An independent two-stage DCF analysis by a frontier AI model.
Dominion Energy sits in an enviable geographic position. Operating the grid in Northern Virginia makes it the primary energy supplier for the largest concentration of data centers in the world. This guarantees decades of steadily increasing demand and justifies massive rate base expansion. The regulatory environment in Virginia remains largely supportive of allowing returns on these massive infrastructure investments.
However, a traditional DCF model often penalizes utilities because their massive capital expenditures artificially depress free cash flow in the near term. The transition to a green grid (offshore wind, solar) requires billions in upfront spending. Therefore, while the dividend is safe and the business is exceptionally durable, the stock currently trades at a slight premium to its raw intrinsic cash generation capabilities due to its perceived safety and yield.
A 3% free cash flow growth rate reflects the reality of a regulated utility. Operating cash flows are incredibly strong and growing due to data center demand, but massive, mandatory capital expenditures for offshore wind and solar initiatives severely restrict the actual free cash available.

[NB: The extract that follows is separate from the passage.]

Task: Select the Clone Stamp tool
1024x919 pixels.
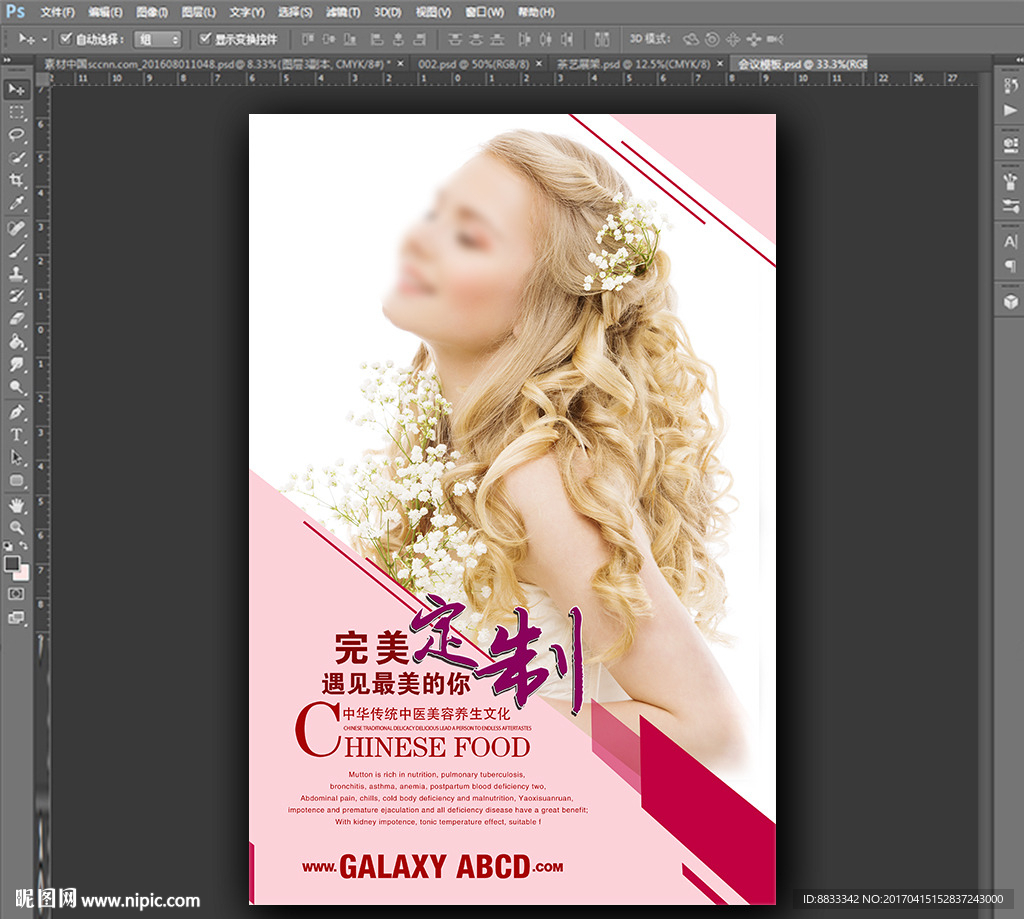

A 6.5% discount rate is utilized, which is exceptionally low, reflecting the monopoly-like safety and highly regulated, predictable nature of their revenue streams.
A 2.0% terminal rate matches long-term demographic and inflation trends. Regulated utilities are fundamentally capped by allowed returns and cannot significantly outpace broader economic growth indefinitely.
Intrinsic value per share under varying discount rate and terminal growth rate assumptions.
| WACC ↓ / Terminal → | 1.0% | 1.5% | 2.0% | 2.5% | 3.0% |
|---|---|---|---|---|---|
| 1.0% | $70.97 | $55.20 | $45.16 | $38.22 | $33.12 |
| 1.5% | $82.80 | $62.10 | $49.68 | $41.40 | $35.49 |
| 2.0% | $99.36 | $70.97 | $55.20 | $45.16 | $38.22 |
| 2.5% | $124.20 | $82.80 | $62.10 | $49.68 | $41.40 |
| 3.0% | $165.60 | $99.36 | $70.97 | $55.20 | $45.16 |
■ Undervalued vs current price ■ Overvalued vs current price
Utilities operate as regulated monopolies. Because their revenues are highly predictable and largely guaranteed by state commissions, the risk of total failure is exceptionally low, justifying a much lower discount rate than a volatile tech company.
Data centers require massive, constant amounts of electricity. Dominion's location in Virginia means they have a guaranteed, fast-growing customer base, which allows them to aggressively grow their approved rate base and long-term earnings.
No. This analysis is a demonstration of AI reasoning based on a specific set of inputs and rigid formulas. It is not financial advice.
Disclaimer: The numbers presented on this page are for educational and entertainment purposes only. They are the result of a deterministic mathematical model fed with assumptions generated by an Artificial Intelligence (Gemini 3.1). This does not constitute investment advice. Always conduct your own due diligence before investing in the stock market.